Items taken from a collection
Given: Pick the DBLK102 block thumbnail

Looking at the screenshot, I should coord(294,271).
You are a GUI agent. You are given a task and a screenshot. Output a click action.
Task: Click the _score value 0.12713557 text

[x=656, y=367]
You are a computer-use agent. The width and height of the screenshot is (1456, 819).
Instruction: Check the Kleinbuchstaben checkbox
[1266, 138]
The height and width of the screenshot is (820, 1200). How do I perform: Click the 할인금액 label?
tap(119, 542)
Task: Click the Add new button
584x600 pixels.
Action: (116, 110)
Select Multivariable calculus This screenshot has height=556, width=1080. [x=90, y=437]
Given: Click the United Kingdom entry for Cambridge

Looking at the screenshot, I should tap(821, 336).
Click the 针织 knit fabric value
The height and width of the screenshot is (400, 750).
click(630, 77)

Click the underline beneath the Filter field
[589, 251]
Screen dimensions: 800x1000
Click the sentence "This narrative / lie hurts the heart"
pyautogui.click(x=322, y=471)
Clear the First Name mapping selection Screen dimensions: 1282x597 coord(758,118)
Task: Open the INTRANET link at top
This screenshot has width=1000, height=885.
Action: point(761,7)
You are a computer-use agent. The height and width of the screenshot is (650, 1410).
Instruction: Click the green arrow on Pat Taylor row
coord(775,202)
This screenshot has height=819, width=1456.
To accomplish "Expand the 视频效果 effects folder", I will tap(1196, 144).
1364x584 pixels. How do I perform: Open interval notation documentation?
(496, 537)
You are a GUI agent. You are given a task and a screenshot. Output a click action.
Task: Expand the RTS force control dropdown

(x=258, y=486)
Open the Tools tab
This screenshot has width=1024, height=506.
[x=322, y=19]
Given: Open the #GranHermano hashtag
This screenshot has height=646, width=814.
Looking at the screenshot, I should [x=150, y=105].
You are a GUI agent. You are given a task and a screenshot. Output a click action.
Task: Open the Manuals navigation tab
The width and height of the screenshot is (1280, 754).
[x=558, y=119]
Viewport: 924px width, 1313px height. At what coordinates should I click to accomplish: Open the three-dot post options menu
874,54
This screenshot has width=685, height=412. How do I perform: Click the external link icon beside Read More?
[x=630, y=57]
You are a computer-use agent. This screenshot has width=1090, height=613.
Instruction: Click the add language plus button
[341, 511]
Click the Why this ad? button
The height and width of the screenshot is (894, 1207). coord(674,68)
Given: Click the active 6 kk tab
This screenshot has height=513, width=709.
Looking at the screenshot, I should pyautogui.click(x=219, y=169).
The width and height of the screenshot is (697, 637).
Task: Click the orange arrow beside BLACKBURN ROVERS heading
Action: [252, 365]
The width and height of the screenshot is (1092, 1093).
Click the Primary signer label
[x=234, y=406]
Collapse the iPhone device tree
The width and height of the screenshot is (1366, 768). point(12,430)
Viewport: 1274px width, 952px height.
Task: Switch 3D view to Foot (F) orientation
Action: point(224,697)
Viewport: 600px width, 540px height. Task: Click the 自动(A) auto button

### WRITTEN EXERCISE
Gather every line of the items above that contains the string "Viewport", with case mattering.

### ANSWER IN FULL
Viewport: 924px width, 1313px height. At what coordinates should I click to accomplish: Open the three-dot post options menu
Viewport: 1274px width, 952px height.
Viewport: 600px width, 540px height. Task: Click the 自动(A) auto button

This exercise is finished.